I bit late in the day, but I've just come across this thread. For someone searching the archive for elucidation, it may help.

The best translation of "évident" in this context is "straightforward".  This exactly demonstrates the different between "obvious" and "easy".


----------



## Soleil_Couchant

*NEW POST ON OLD THREAD STARTS HERE Y'ALL*

Okay I hear this phrase a lot "ce n'est pas évident"... and for me the meaning itself is, well... "pas évident." Is there something more colloquial in English for this? I feel like I hear it used when the aforementioned meaning "that's not obvious/easy" would not make sense nor align 100%. That phrase itself sounds very awkward in English to me. No one ever says "that's not obvious/straightforward" in day-to-day speech.

So, could it be used to express the English idea of "That makes no sense!" or something along those lines? That's more how it seems to fit context-wise to me, but I could be mistaken.


----------



## Cigaloune

That makes no sense means that it is absurd, or that there is no logic, no meaning. Am i wrong?
C'est pas évident seems different to me.

Ex: avec 4 enfants et un travail à temps complet, c'est pas évident de trouver du temps pour soi. It's not easy?

Ex : cet exercice de maths est bien compliqué. Je n'y comprends pas grand chose.
- oui, c'est pas évident. ( idem)

Ex: -Il l'aime! Il a quitté son travail et déménagé pour elle.
-C'est pas évident. Il avait peut-être juste besoin de changer de vie. = it's not so obvious / I'm not so sure about it!


----------



## Soleil_Couchant

Hi Cigaloune, thanks for the response. I meant it as in "no logic/meaning" or "that's weird" ... not that it's absurd.

And okay, your *third *example. That's exactly the type of context where the response "c'est pas évident" doesn't make any sense to me. "It's not so obvious" in response to what you said doesn't mean anything to me in English. We'd never say that as a response and it's rare we'd ever even say "it's not so obvious" (if ever? I'm having a hard time thinking of any context for that. Maybe if you were to ask "How is she feeling?" "Well, she likes to hide her feelings; she doesn't make it very obvious how she feels." but that still is sort of weird)

And with your third example, that's the indeed type of context where you could perhaps say "Well, that [what you said] doesn't make much sense.

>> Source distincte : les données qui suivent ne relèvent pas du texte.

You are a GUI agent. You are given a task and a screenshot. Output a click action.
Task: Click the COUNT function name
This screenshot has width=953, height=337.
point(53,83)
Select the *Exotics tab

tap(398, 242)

Maybe he just wanted a change in his life..."

Or do you mean it like, "Your explanation of that seems like too much of a leap because one cannot really deduce what you said from just that information alone" lol?


----------



## Itisi

Expliquer 'c'est pas évident', c'est pas évident'...


----------



## Cigaloune

C'est pas évident rather expresses a doubt = I'm not so sure about it. You may be right. He may be in love with her. But there may be another explanation.


----------



## Soleil_Couchant

Aha, okay, so ... I still think saying "Hmm, that doesn't really make sense" could be a way to express a doubt about what the person just said. So I think I'm on the right page. Because we'd definitely never say "That's not obvious" to express a doubt about what someone just said. Jamaiiis. Thanks. I actually have a specific context example in my head right now but I can't share it (it was in a confidential session type thing yesterday). But trying to make a round peg fit into a square hole with that example is how I came up with "Hmm, that doesn't make much sense [to me]"...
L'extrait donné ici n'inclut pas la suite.